## START INPUT RECORDS
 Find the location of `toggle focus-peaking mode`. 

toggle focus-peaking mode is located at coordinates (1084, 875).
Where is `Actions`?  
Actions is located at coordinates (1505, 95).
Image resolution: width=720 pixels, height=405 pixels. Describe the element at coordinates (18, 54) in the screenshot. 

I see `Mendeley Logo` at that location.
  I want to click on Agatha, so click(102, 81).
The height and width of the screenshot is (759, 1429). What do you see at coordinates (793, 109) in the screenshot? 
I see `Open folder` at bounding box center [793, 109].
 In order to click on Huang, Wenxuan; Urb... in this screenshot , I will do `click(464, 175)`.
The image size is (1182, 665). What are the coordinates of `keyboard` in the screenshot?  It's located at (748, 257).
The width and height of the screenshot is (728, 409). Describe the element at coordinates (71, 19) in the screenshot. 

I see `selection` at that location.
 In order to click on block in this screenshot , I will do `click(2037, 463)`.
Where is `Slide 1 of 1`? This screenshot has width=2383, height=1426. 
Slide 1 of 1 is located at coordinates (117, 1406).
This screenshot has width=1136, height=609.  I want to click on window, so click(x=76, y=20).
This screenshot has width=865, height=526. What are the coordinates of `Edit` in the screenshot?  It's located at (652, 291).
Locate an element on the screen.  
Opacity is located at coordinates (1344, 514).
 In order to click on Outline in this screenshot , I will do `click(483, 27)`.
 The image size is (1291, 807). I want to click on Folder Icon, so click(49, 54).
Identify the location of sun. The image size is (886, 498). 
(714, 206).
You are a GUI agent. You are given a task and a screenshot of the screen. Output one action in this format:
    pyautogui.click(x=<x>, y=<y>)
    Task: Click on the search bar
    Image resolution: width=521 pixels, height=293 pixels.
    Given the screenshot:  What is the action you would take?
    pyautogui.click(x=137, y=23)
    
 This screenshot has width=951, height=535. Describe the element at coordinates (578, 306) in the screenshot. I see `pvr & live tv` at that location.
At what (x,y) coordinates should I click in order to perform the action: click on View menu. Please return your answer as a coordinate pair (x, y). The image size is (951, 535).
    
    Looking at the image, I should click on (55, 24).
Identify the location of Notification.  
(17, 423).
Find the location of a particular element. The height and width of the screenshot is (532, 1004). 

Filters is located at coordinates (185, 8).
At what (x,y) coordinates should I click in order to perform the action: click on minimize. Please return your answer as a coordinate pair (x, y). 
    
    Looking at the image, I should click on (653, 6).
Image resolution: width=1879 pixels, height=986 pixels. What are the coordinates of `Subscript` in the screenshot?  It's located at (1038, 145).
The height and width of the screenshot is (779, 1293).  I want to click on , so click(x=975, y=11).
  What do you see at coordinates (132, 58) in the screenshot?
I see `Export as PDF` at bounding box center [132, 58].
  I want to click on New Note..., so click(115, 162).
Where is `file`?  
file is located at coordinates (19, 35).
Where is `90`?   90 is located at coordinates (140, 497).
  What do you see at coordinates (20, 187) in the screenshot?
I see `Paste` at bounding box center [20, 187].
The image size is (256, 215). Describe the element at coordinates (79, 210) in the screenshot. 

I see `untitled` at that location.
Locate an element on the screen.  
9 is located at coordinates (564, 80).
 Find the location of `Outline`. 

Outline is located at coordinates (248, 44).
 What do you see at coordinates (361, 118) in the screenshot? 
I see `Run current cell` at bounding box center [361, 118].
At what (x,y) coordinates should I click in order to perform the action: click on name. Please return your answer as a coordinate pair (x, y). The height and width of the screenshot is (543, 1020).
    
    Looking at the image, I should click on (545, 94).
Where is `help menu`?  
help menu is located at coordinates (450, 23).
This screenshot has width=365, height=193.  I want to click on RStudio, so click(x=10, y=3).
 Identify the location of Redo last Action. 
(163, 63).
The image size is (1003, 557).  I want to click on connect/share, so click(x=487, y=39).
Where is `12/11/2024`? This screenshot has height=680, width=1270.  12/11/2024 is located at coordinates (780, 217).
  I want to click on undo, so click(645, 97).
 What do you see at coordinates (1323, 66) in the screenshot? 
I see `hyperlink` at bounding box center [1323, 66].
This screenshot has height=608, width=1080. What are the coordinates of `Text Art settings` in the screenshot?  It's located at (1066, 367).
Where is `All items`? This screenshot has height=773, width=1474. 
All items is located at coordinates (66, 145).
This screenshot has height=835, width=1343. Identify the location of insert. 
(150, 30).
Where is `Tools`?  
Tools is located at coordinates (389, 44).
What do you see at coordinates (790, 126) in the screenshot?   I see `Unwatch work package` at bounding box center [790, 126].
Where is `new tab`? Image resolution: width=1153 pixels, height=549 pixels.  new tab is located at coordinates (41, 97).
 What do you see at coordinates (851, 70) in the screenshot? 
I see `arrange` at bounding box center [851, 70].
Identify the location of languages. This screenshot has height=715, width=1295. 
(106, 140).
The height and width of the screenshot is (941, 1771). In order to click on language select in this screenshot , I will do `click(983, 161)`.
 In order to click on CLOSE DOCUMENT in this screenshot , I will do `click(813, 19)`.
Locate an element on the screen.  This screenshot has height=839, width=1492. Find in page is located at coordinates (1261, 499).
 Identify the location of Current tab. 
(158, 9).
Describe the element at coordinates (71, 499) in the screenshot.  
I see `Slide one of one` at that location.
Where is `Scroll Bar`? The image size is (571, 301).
## END INPUT RECORDS
Write out, character for character, the lines of the listing from the line that contains "This screenshot has height=835, width=1343." through the line that contains "(106, 140).", both included.

This screenshot has height=835, width=1343. Identify the location of insert. 
(150, 30).
Where is `Tools`?  
Tools is located at coordinates (389, 44).
What do you see at coordinates (790, 126) in the screenshot?   I see `Unwatch work package` at bounding box center [790, 126].
Where is `new tab`? Image resolution: width=1153 pixels, height=549 pixels.  new tab is located at coordinates (41, 97).
 What do you see at coordinates (851, 70) in the screenshot? 
I see `arrange` at bounding box center [851, 70].
Identify the location of languages. This screenshot has height=715, width=1295. 
(106, 140).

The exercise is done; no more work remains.